UK House Sales. January 2026 vs January 2024. A market quietly gathering pace.

January 2026 showed a market regaining momentum. Across much of the UK, sales agreed are running ahead of two years ago, led by the Midlands and East. Scotland and Wales are also strengthening. London remains mixed, and Northern Ireland softer. This is not a boom, but a steady, broad based rebuild driven by realistic pricing.

If you strip out the noise and look purely at sales agreed, January 2026 is telling a far more constructive story than many expected.
Across much of the UK, buyer activity is not just holding up, it is materially stronger than two years ago. This is not a market being dragged along by incentives or deadlines. It is a market being powered by people who have decided that moving home can no longer be put on hold.
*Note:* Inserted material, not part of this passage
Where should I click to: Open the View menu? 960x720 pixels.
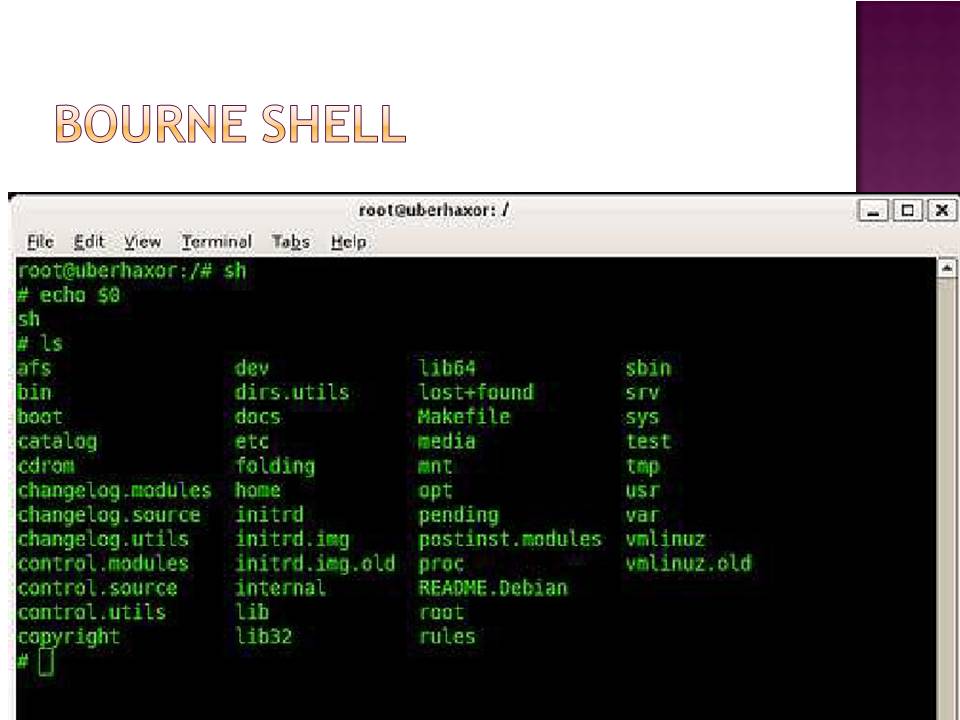point(143,242)
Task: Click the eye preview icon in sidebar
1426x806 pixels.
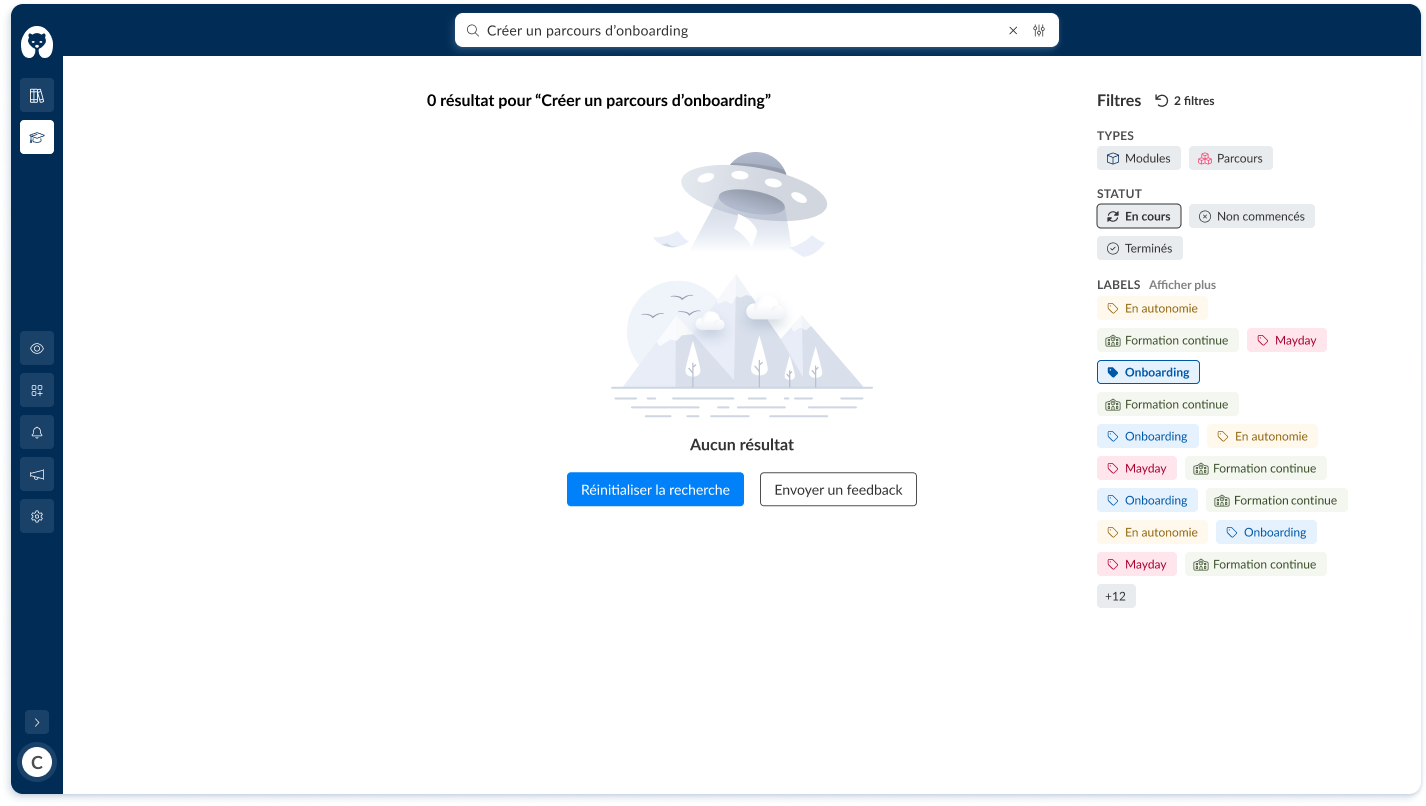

The stand out performances are coming from the Midlands and East of England. The East Midlands is up 15.7%, with East Anglia close behind at 14.4%. These are meaningful increases, not statistical quirks, and they point to strong underlying demand in regions where affordability remains more balanced and lifestyle moves still stack up.
Scotland has also posted a solid 10% uplift, with Wales at 10.3% and the South West at 9.9%. Even regions often labelled as slower or more price sensitive, such as the North West and West Midlands, are showing growth of 4.2% and 6.8% respectively. This is breadth, not just a one speed market.
The North East and Yorkshire and the Humber continue to move forward too, up 9.1% and 7.5%, reinforcing the point that this recovery is geographically wide rather than London led.
Greater London remains the outlier, down 1.1% (although Outer London is 6.9% up, yet Inner London is down 6.6%). That should not surprise anyone. Higher prices, stretched affordability and a more complex buyer profile mean the capital always moves to a different rhythm. The South East, while positive at 6.3%, is also more subdued than much of the country.
The only region firmly moving the other way is Northern Ireland, down 13.4%, which reflects its own local dynamics rather than a UK wide trend.
The key takeaway is simple. This is not a boom, but it is a market rebuilding momentum from the ground up. Buyers are active, sales are being agreed, and for those pricing sensibly, the conditions in early 2026 are far healthier than the headlines would have you believe.